Roush Industries Makes the Impossible Possible with a Flexible Manufacturing System
When Jack Roush, an avid aviator, took it upon himself to improve the P51 Mustang engine to increase its service time between rebuild, he did it by examining every piece and part in the engine, paying meticulous attention to detail. He looked at how every part in the engine interacted and found improvements and efficiencies that the factory never considered. His work took the interval between rebuild for these engines from 200 hours to more than 1000.
This level of detail and industry-leading engineering knowledge has pervaded all of Roush’s endeavors and enabled a small engineering services business to grow into a global, multifaceted engineering, production, and research and development powerhouse, where the impossible is made possible for customers every day.
“While other shops might push a machine to its absolute limit every once in a while or see something really difficult done at a demo day, Roush is doing that on our Makino equipment every single day.”
Located just outside the resurgent center of American manufacturing in Livonia, Mich., Roush Industries handles work for customers located around the world and right around the corner. In processing external orders from the automotive, oil and gas, recreational and aerospace markets to Roush Enterprises’ own internal manufacturing needs, it’s easy to see the wide variety of work that comes through operation manager Mel Koslowski’s door.
Koslowski brought a wealth of machining and production knowledge gained over a wide-ranging career to Roush Industries when he joined the company in 2009. Based on prior experience with Makino technologies, he was immediately pleased with the machining technologies at his disposal, particularly four Makino a81 horizontals, three of which were tied within a 20-pallet Makino Machining Complex (MMC) automated material-handling system. Koslowski understood the capabilities afforded by the equipment, and he aimed to maximize their utilization.
And it turns out that is exactly what he’d need to do, every day. “While other shops might push a machine to its absolute limit every once in a while or see something really difficult done at a demo day, Roush is doing that on our Makino equipment every single day,” states Koslowski with a measure of pride.
Automation Means Flexibility for High Mix, Low Volume
It became immediately clear to Koslowski that Roush’s production demands were unlike any other production facility that he’d previously managed. “The shop that I came from was a traditional part production operation, where you’d set something up and run it for thousands of pieces for days. Here at Roush, it’s all about low-volume batch runs, spot buys and custom machining,” he says.
One of Koslowski’s early goals was to establish higher expectations for shop cleanliness and organization at all times, not just prior to customer tours. The justification for this goal was to ensure that Roush maintains a completely nimble and flexible production environment that can quickly adapt to changing part volumes on a daily basis. Similar to the urgency and immediacy required when customers plan a visit, so too could the shop react to changes in production orders.
With the combined variety of applications arriving from internal and external orders, this same level of speed and versatility is required from Roush’s flexible manufacturing systems. To illustrate, a machine might be gundrilling 316 stainless steel in one instance, but then switch to boring a compacted graphite iron Ford Racing NASCAR engine block within a matter of minutes.

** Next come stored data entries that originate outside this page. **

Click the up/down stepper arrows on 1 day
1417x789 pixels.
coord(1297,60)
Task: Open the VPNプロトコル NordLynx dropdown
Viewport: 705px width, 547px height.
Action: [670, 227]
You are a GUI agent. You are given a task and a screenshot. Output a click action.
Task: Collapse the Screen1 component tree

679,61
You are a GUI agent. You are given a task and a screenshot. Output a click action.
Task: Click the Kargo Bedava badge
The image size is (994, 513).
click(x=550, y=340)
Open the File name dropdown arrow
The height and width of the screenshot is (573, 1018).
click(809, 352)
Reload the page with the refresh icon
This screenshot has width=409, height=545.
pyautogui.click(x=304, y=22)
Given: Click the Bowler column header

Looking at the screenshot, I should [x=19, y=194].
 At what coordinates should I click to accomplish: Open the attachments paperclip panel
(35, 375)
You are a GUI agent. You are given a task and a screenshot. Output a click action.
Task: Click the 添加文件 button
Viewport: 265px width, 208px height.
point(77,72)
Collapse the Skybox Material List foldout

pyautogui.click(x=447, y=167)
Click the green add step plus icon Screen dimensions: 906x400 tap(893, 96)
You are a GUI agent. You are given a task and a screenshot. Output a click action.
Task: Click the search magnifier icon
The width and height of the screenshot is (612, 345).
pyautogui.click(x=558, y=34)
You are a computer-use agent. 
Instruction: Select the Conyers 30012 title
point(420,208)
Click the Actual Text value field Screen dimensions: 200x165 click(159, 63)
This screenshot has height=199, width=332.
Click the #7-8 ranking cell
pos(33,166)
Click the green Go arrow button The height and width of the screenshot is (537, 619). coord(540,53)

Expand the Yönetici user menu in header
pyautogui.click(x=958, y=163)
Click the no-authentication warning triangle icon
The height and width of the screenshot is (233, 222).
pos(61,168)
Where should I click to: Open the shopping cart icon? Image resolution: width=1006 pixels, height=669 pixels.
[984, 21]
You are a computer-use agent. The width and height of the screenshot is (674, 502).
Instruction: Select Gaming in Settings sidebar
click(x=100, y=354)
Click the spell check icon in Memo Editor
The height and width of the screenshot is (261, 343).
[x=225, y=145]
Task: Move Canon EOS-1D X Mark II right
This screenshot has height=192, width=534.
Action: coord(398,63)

“The flexibility of the MMC is critical to our part production workflow,” says Koslowski. “We don’t have long-term production contracts like many production facilities. The orders we receive can vary in volume from one part to a few hundred, and may arrive as single-run or repeat jobs. The cell’s MAS-A5 control feature allows us to easily use more than one machine on a part that requires multiple operations. The output from the cell is a finished part, eliminating work in progress.”
Troy Carney, the program manager at Roush Industries and Koslowski’s right-hand man, also attributes much of this flexibility to the cell’s sizable pallet stock and large-capacity tool magazines found in each machine.
A machine might be gundrilling 316 stainless steel in one instance, but then switch to boring a compacted graphite iron Ford Racing NASCAR engine block within a matter of minutes.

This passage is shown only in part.